Tujuan penulisan ini untuk menggambarkan Pengelolaan Hipertermi Pada
Anak Dengan Riwayat Kejang Demam Sederhana Di Desa Krajan Banyubiru.
Metode yang digunakan deskriptif dengan pendekatan studi kasus melalui
asuhan keperawatan yang terdiri dari pengkajian, intervensi keperawatan,
implementasi keperawatan dan evaluasi keperawatan. Pengelolaan hipertermi
dilakukan dengan memonitor tanda-tanda vital, monitor asupan cairan, melakukan
pendinginan eksternal, melonggarkan pakaian, mengkolaborasikan pemberian
terapi farmakologi serta melakukan pemeriksaan laboratorium.

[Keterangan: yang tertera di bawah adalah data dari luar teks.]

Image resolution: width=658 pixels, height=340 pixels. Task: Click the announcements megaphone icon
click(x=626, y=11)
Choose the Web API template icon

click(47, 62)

Hasil pengelolaan yang didapatkan dengan intervensi yang telah dirancang
adalah pasien mengalami penurunan suhu tubuh hingga kembali ke normal. Hal
ini membuktikan bahwa tindakan yang dilakukan berdasarkan intervensi berhasil
sehingga masalah hipertermi dapat teratasi.
Saran bagi keluarga agar lebih mengetahui bagaimana cara penanganan
demam pada anak dan mampu mencegah terjadinya kejang berulang.